The Great Gatsby - F. Scott Fitzgerald

This is one of several books that I feel mysteriously compelled to declaim. I forced my mother to endure many weeks of me reading this aloud to her, at times in my uneven mid-Atlantic accent, at other times in my normal voice. It's odd really, because Nick's voice is quite interior and introverted; it must be the sheer poetic purity of the prose that makes it hard for me to keep it to myself.

I think I might have helped with one too many GCSE essays on this; I'm sick of it. Its analogies are pungent rather than profound. I like self-assured Jordan Baker, and I suppose I like Nick, as an amiable-enough fellow passenger. If Nick weren't here, I'd freeze to death.

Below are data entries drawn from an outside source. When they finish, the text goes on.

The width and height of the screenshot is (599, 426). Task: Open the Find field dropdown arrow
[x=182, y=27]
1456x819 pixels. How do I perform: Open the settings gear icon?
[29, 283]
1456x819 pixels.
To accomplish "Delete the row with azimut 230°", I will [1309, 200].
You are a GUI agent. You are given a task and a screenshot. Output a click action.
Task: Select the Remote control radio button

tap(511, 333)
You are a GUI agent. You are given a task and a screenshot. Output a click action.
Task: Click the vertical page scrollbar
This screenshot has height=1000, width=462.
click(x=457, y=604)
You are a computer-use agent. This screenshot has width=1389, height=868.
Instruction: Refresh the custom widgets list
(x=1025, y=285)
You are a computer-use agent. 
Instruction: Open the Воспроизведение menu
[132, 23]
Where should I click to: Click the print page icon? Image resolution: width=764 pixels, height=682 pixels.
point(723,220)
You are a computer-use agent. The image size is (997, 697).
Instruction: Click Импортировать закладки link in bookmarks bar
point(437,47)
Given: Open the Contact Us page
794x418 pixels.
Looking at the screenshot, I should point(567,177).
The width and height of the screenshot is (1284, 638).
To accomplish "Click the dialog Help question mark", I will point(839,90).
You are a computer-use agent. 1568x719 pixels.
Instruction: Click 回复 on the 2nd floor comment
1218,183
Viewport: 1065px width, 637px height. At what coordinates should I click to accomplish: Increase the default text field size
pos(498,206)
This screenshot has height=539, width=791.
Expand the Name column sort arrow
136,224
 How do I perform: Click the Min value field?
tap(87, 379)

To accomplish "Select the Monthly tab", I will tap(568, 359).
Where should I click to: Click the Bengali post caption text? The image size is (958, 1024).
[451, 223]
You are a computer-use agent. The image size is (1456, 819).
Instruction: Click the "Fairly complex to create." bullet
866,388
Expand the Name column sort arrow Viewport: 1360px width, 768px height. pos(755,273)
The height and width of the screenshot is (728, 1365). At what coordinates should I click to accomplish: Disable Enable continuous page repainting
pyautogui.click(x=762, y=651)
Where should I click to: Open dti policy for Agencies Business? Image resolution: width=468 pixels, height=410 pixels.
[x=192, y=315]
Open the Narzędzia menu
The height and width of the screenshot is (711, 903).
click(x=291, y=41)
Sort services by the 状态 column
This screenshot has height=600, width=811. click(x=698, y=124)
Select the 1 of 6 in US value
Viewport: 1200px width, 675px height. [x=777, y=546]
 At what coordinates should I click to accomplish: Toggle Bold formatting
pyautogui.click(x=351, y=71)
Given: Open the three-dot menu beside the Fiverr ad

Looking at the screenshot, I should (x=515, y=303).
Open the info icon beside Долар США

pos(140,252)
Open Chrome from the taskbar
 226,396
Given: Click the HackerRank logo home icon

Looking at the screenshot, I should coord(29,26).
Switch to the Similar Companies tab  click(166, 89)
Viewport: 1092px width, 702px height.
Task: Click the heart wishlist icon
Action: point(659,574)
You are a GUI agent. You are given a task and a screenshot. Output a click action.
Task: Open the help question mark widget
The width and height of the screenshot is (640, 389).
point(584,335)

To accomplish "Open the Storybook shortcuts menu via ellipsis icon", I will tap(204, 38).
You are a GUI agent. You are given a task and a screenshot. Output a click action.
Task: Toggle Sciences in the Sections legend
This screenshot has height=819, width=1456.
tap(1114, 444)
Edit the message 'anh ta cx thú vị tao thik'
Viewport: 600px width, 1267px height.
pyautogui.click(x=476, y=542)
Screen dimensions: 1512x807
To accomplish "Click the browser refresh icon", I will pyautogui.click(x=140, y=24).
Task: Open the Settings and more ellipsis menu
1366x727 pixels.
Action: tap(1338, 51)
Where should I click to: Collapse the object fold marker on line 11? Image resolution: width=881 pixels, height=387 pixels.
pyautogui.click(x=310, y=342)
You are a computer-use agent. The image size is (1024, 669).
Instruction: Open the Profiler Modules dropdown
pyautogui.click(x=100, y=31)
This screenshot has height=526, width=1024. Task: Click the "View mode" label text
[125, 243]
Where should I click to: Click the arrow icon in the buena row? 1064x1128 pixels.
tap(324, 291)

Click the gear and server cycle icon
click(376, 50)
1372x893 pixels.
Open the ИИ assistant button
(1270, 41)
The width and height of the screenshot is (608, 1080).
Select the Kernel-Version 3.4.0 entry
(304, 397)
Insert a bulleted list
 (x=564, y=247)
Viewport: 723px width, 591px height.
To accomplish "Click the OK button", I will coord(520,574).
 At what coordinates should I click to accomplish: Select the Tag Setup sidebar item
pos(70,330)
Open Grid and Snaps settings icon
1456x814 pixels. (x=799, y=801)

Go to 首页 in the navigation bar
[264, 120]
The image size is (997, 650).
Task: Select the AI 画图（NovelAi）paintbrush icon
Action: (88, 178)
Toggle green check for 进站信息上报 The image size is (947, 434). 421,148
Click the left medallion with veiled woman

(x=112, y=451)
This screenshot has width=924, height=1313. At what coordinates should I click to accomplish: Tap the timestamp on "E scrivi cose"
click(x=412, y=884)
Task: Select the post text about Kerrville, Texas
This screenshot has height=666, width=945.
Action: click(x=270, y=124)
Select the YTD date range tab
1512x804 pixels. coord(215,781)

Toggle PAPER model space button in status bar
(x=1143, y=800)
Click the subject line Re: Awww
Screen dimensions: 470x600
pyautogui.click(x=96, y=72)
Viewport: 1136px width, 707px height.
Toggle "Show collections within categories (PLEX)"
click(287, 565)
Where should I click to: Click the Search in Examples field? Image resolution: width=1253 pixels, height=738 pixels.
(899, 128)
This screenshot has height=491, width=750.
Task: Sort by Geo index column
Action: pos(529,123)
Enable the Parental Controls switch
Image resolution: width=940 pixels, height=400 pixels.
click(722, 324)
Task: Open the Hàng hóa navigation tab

It has a wistful mood, and it feels insubstantial, sometimes it seems to me to be all glitter, all mist, yet I am haunted by Daisy's light, by the heart-scorching loneliness of parties in honour of lost love. I feel dislocated in this world, I feel tempted to award it an undeserved seriousness; I feel a moral anxiety and empathy misplaced and uncalled for. Perhaps Fitzgerald and I are simply too far apart.

This isn't one of those books you admire for its ideology, but I wouldn't say it glorifies the privilege its characters enjoy; if it is not exactly clear-eyed and candid, it is at least honestly addled. If Fitzgerald had not depicted the excesses of the jazz-age millionaires without judgement, through its own warm rosy hazy of wealth and alcohol, how would the rest of us know what it looked like from the inside? I suppose I count myself among the critics who see Gatsby as broadly cautionary, but there is much more to enjoy here, if you have the taste for it.